Barbara Sinatra Adds Intrigue to Mia Farrow's Paternity Claim Regarding Son Ronan
If you follow the lives of rich and super-attractive people, you probably heard yesterday that Mia Farrow said there's a very real possibility that her son Ronan is not, in fact, Woody Allen's biological son, but is Frank Sinatra's. All it took was falling into Ronan's baby-blues to lend credibility to it all. Now, Frank Sinatra's widow, Barbara Sinatra, has responded to Mia Farrow's paternity claim, calling it "a bunch of junk." Ouch, Barbara, ouch.
"I can't hardly believe that," Barbara told The Desert Sun. "It's just a bunch of junk. There's always junk written — lies that aren't true." She also responded to Vanity Fair's quote from Frank's daughter Nancy Sinatra that said that Ronan was"a big part of us, and we are blessed to have him in our lives” — Barbara says, "It sounds like a phony to me."
It of course makes complete sense why Barbara would say these things; she wants to protect her late husband's image, not to mention the legacy of their marriage. These are practically Hollywood dynasties we're talking about; they tend to get dramatic, if the biopics and tell-alls are to be believed. "Truth" tends to get blurred throughout the years, so what said truth happens to be in this case is really anyone's guess.
The only thing really standing in Barbara Sinatra's way with her claim that there's no way her late husband spawned Ronan Farrow is, well, pictures of Ronan Farrow. Specifically, pictures of Ronan Farrow compared with pictures of Woody Allen and Frank Sinatra. Ronan is certainly the spitting image of his mother, but... hmm, the rest is up for interpretation.

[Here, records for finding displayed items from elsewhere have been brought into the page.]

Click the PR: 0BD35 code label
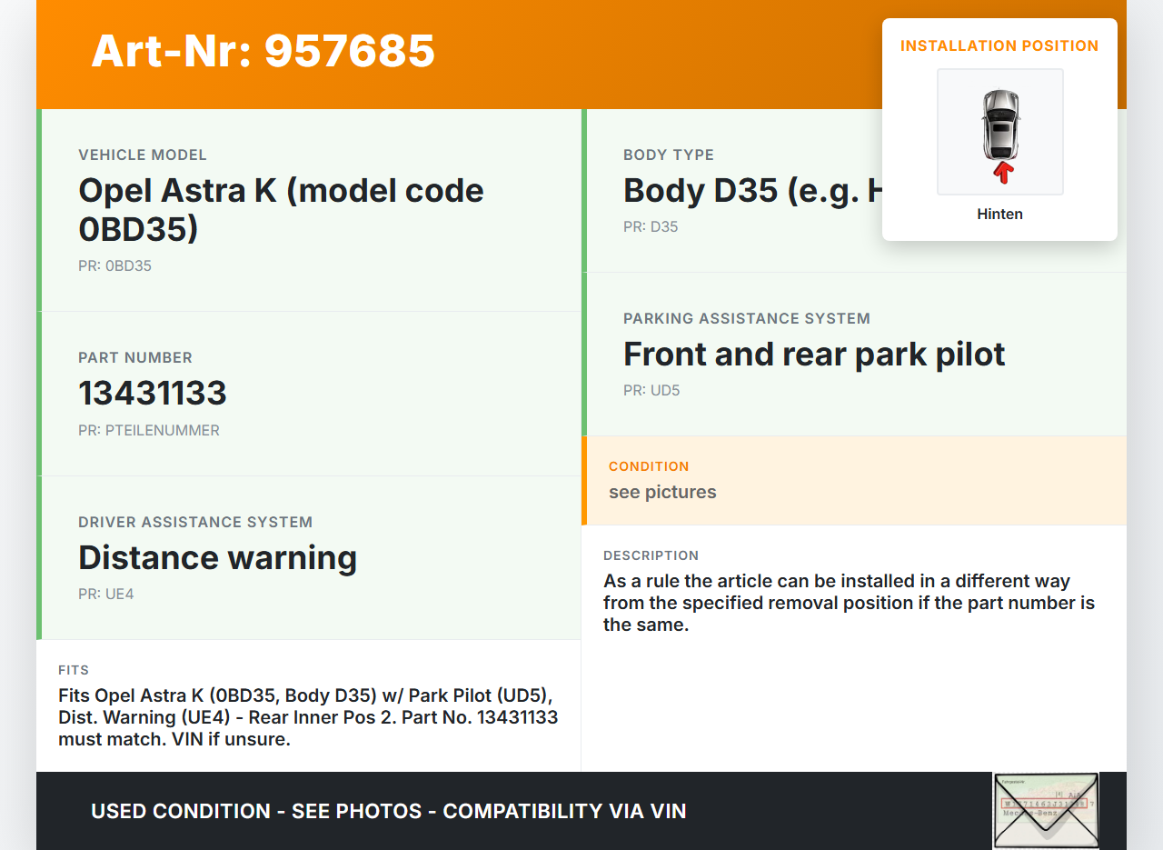The image size is (1163, 850). tap(114, 266)
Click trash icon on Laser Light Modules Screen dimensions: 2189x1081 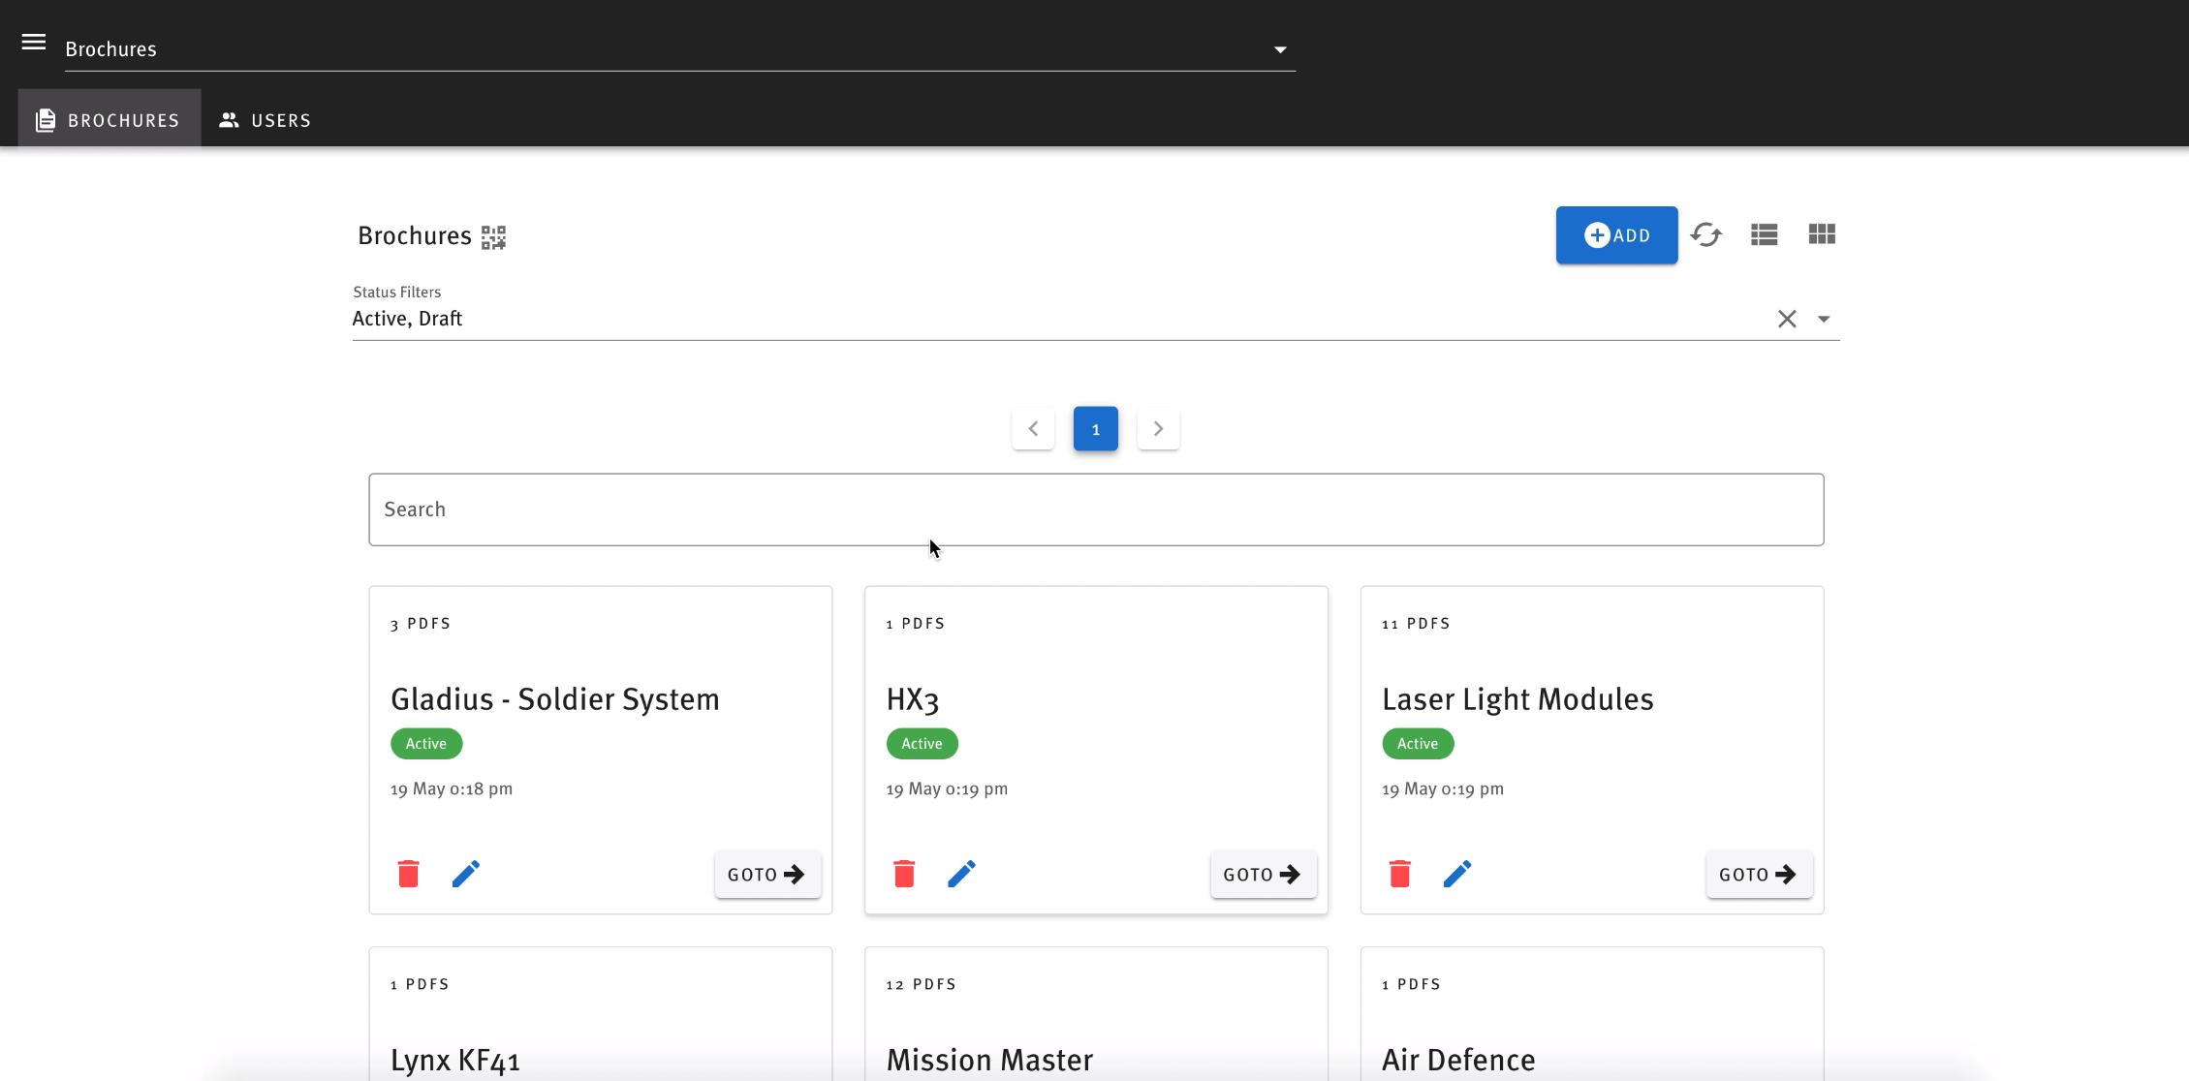[x=1399, y=874]
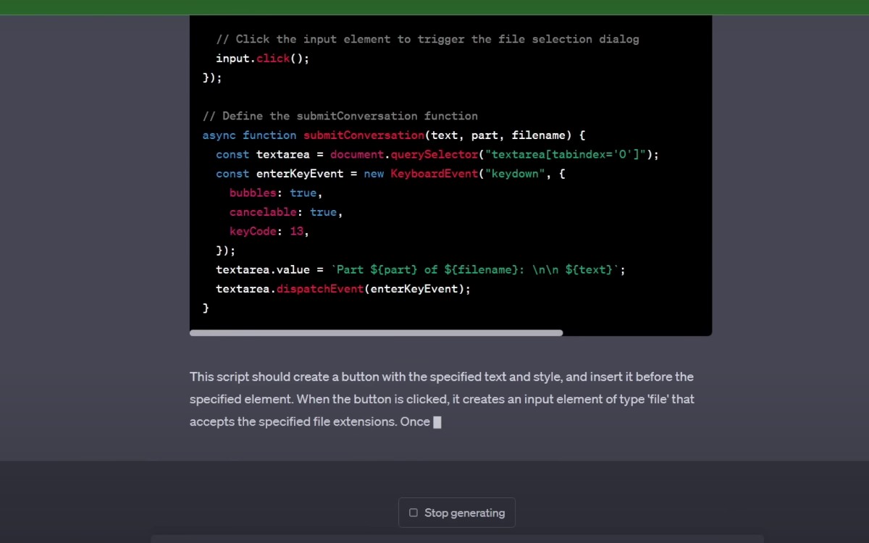Viewport: 869px width, 543px height.
Task: Click the bubbles: true property line
Action: (274, 193)
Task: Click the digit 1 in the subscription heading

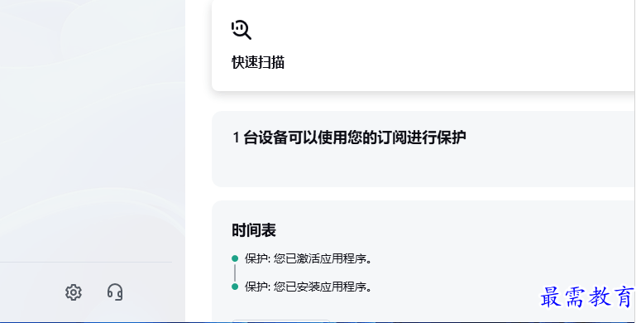Action: click(x=236, y=137)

By far my favorite thing about this whole paternity saga is that, while the media is freaking out about it, the Farrow family themselves seem totally chill. If they had all this angst we're projecting on them about whose sperm created Ronan, don't you think they'd have gotten a paternity test years ago? All you have to do is look at Ronan's brilliant, low-key tweet in response to the "scandal" to see that, to them, it's not really a scandal at all.